私が2人分作っても、また次の日私が残り物を食べたりお弁当に詰めて会社に持って行ったりの日々だったのよ」
ジュンと再会し夕食を一緒に食べるようになったのも、偶然とはいえ有り難いと感じていたしなるべく断らないようにしていた。

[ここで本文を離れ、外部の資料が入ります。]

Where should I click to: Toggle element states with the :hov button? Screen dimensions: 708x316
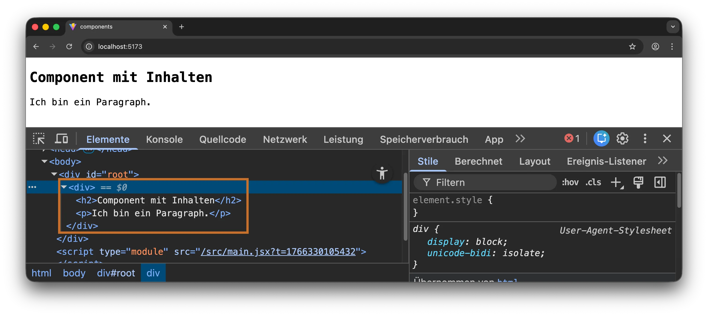point(570,182)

今夜の件も本当は断りたくなかったくらいだったし、こうしてジュンが強い気持ちを持って深夜のサービスエリアまで私を連れてきてくれた行動にはとても感謝している。
「ユウちゃんは偉いね、本当に。
妹さんがお腹空かないようにって、彼氏との約束があったとしても、保険の意味で作っていたわけでしょ?」
「そんな大それた意味でもなかったんだけど」
「偉いと思う。俺の誘いを断ってきて正解のヤツだよ、それは」
「……」
「ユウちゃんは悪くない。ユウちゃんはいつもいつも妹さんを大事にしてきていたんだろうし、今だって妹さんを大事に想い続けているんだなってめちゃくちゃ伝わってるよ」
「ジュン……」
「だからさぁ、ごめんね。逆に。
あの時、キスとか……余計な事しちゃって」
「えっ?」
不意に言われた「ごめんね」に、私の胸がチクリと痛む。
「俺ね、ユウちゃんの事を入社してからずっと『かっこいい』って思ってた。
ユウちゃんは大学出の俺や他の同期よりも凛としていて頭の回転スピードも早くて、社内一の事務員って当時から言われてた原田さんの隣に4月の段階からピッタリくっついていて凄かったし原田さんもめちゃくちゃ褒めてたし、所長も感心してた。勿論社長も目ぇかけてて」
「ああ……」
痛む胸を押さえながら私は声を混じらせた息を吐く。
「ユウちゃんは、かっこ良すぎたんだよ。だからすぐに変な噂が立っちゃった。
……ユウちゃんは、社長の個人的な『ポテトサラダが食べたい』って要望に応えてただけなのにそれを知らない皆は気色悪い妄想を掻き立てて、ユウちゃんをこき下ろそうとしてた」
「そんな事もあったわね……」
確かに入社当初の私は「そんな感じ」だった。
けど、周りが口々に言う「コネ入社」の表現は間違ってなかった。だから私もそれを受け入れていたつもりだった。
「でも俺はね、ユウちゃんは学歴じゃ測れない素質や聡明さがあると感じてた。
スッピンのユウちゃんはすっごくキレイで世界一の美人さんだと思っていたし、内からビカビカーッて光っているような感覚があって……なんか、一目惚れ? みたいな。